Problem statement: Would you restate, word for word, only the lines starting at the one with "Task: Tap the screenshot capture icon" and ending with the final line of the entries below? Pictures stay out.

Records shown:
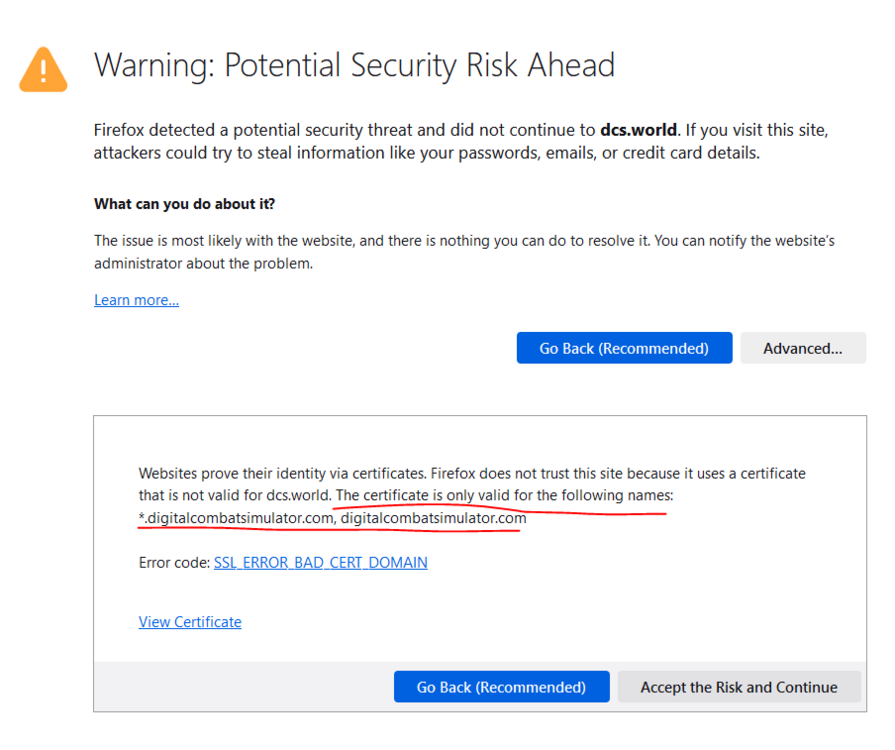Click 'The certificate is only valid' underlined sentence
Screen dimensions: 895x750
tap(500, 496)
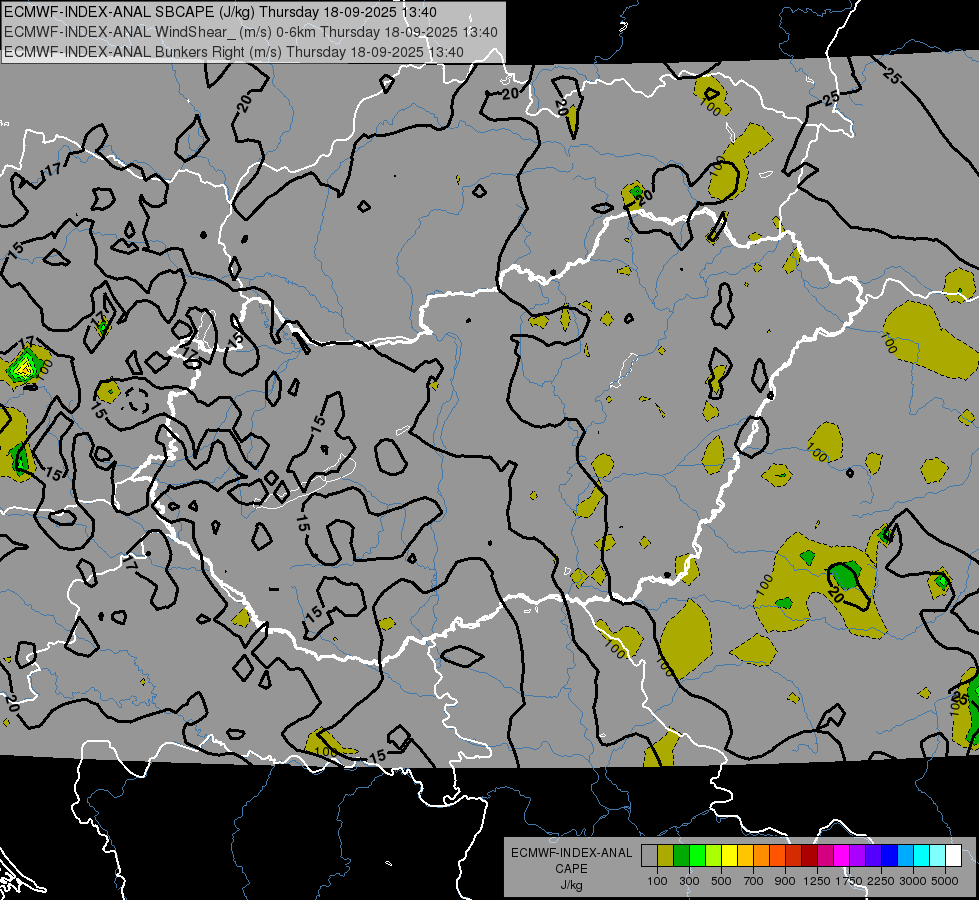Click the J/kg unit label in legend
This screenshot has height=900, width=979.
coord(571,884)
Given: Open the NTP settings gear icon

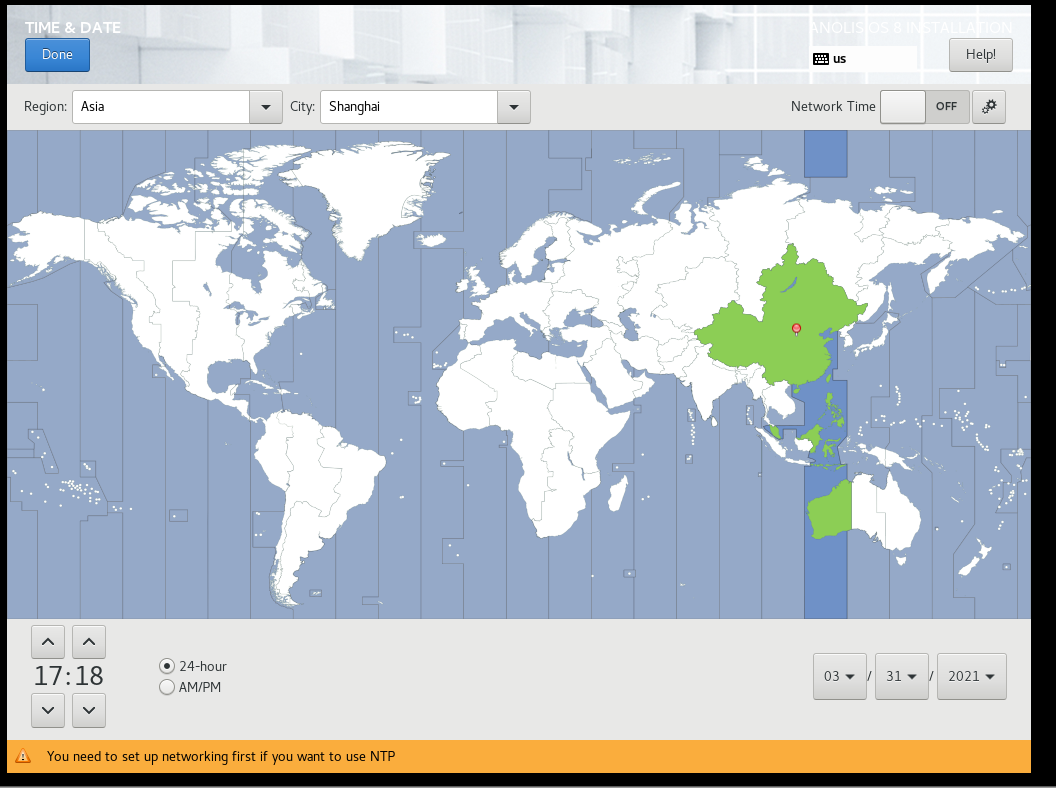Looking at the screenshot, I should coord(989,107).
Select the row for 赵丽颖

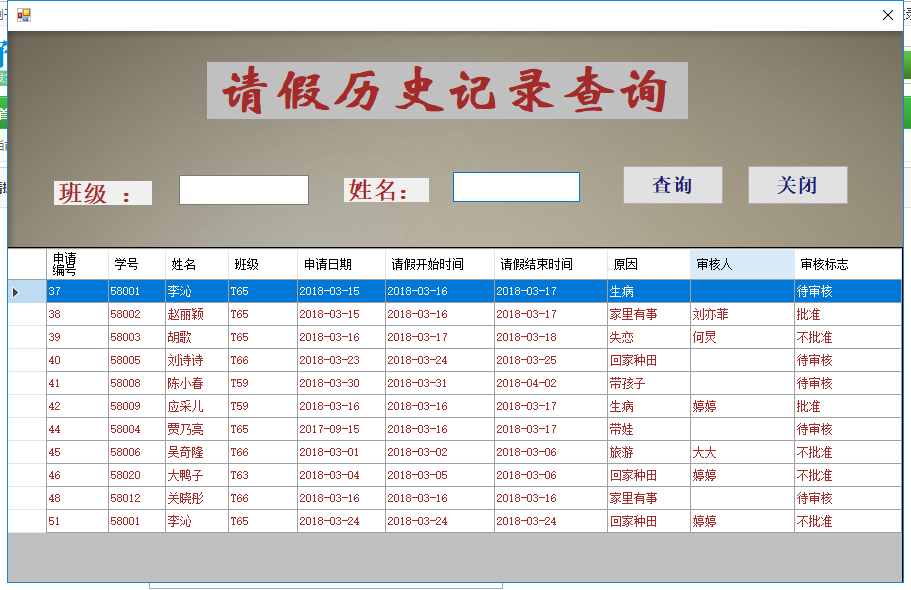point(185,315)
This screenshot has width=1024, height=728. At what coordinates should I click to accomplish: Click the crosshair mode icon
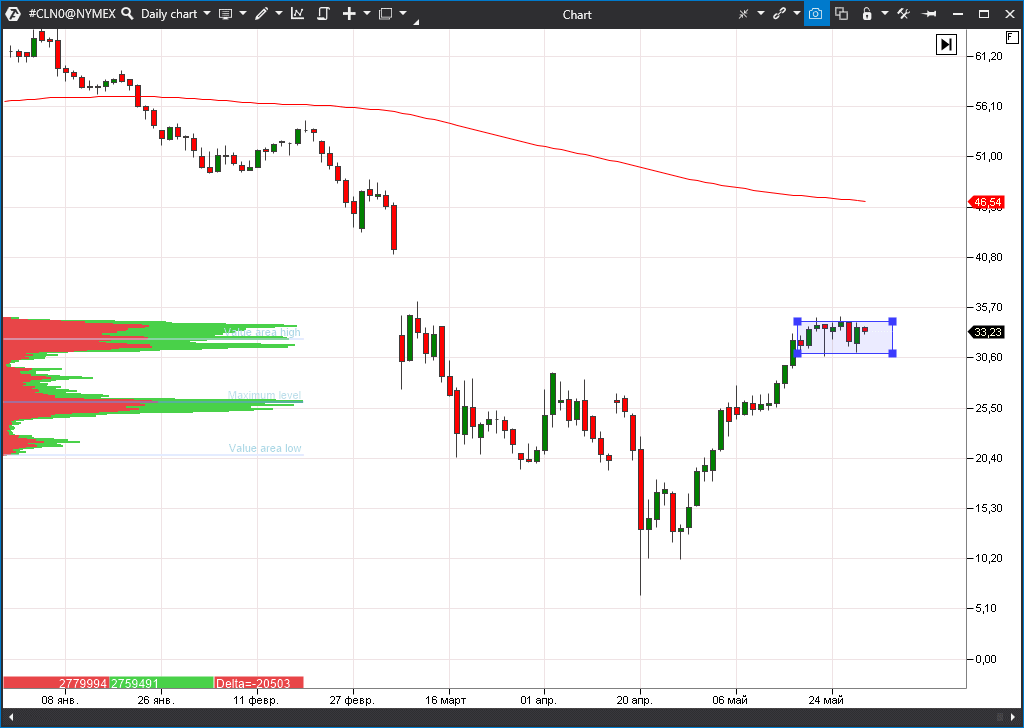coord(743,14)
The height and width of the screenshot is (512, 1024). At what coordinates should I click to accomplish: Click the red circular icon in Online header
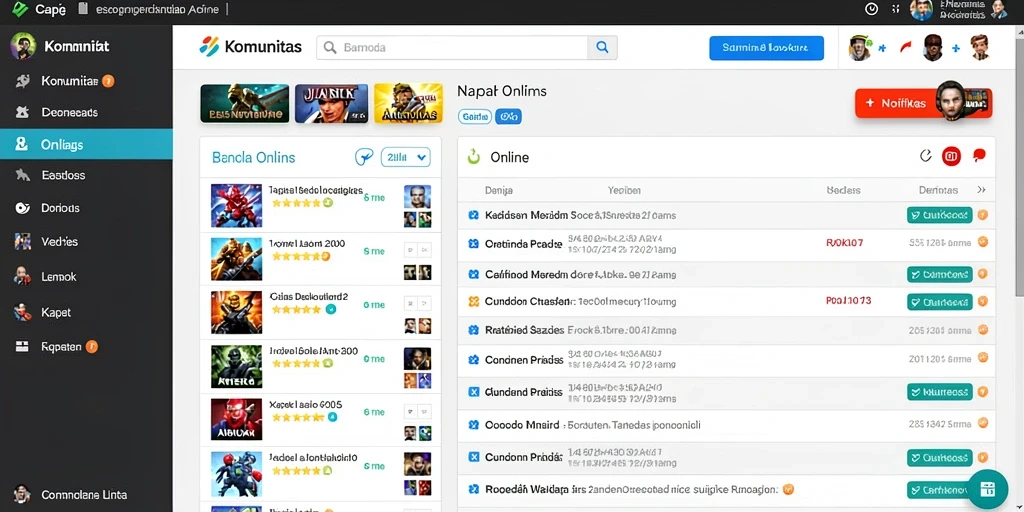tap(952, 155)
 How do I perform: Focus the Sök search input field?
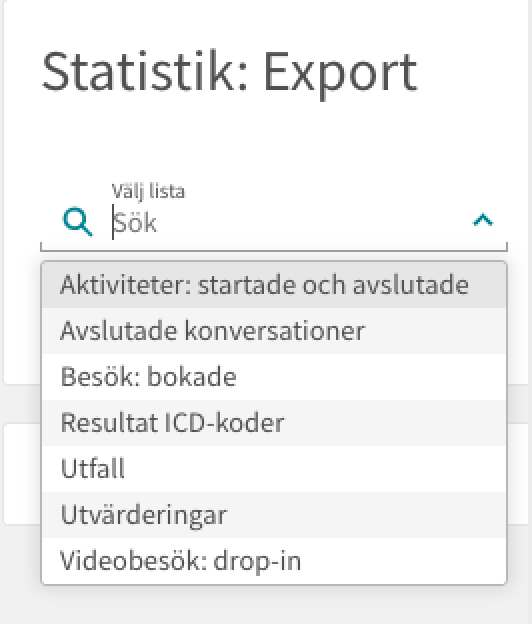(288, 222)
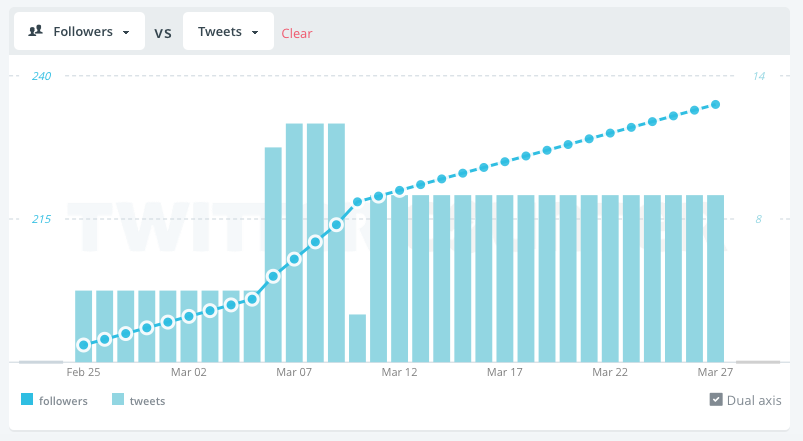The image size is (803, 441).
Task: Click the followers legend color swatch
Action: coord(27,401)
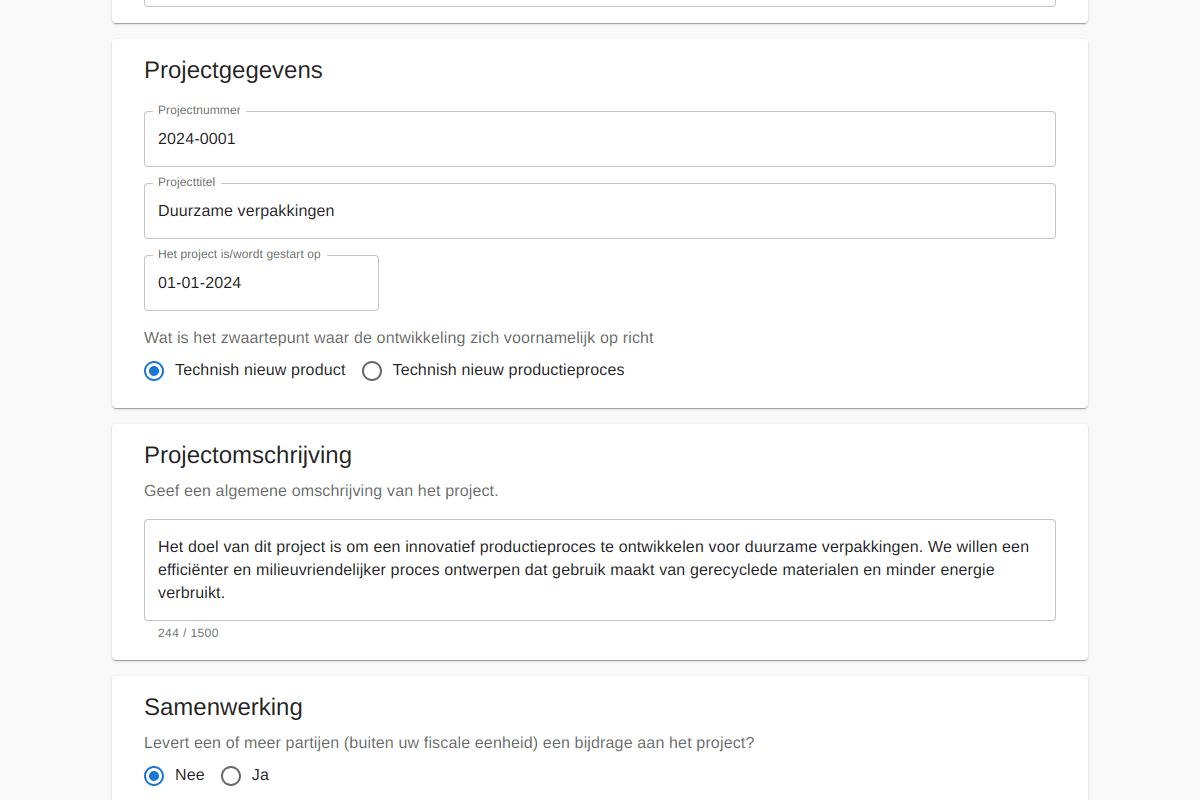Click the partially visible field at the top
Viewport: 1200px width, 800px height.
(x=600, y=3)
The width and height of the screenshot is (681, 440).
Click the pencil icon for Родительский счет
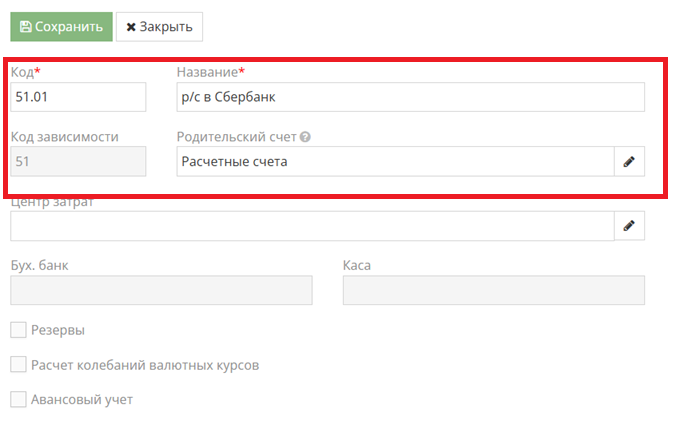tap(629, 162)
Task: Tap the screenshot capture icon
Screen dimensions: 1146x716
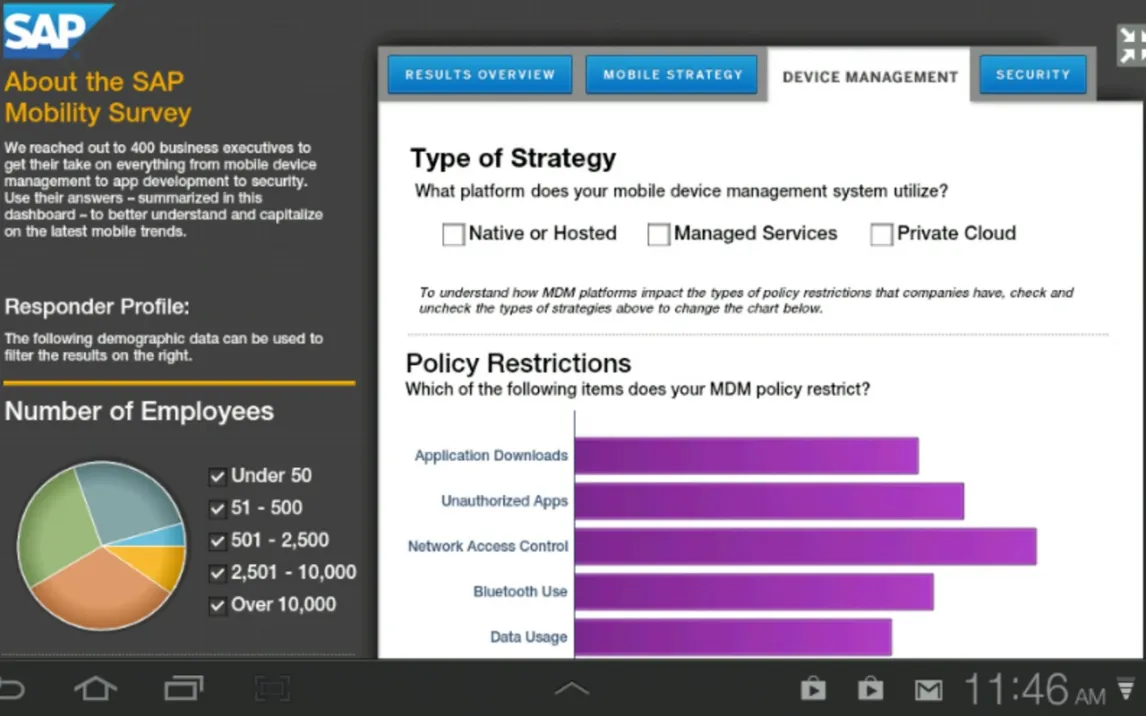Action: click(x=271, y=688)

Solved problem:
Task: Tap the screenshot capture icon
Screen dimensions: 1146x716
Action: click(x=271, y=688)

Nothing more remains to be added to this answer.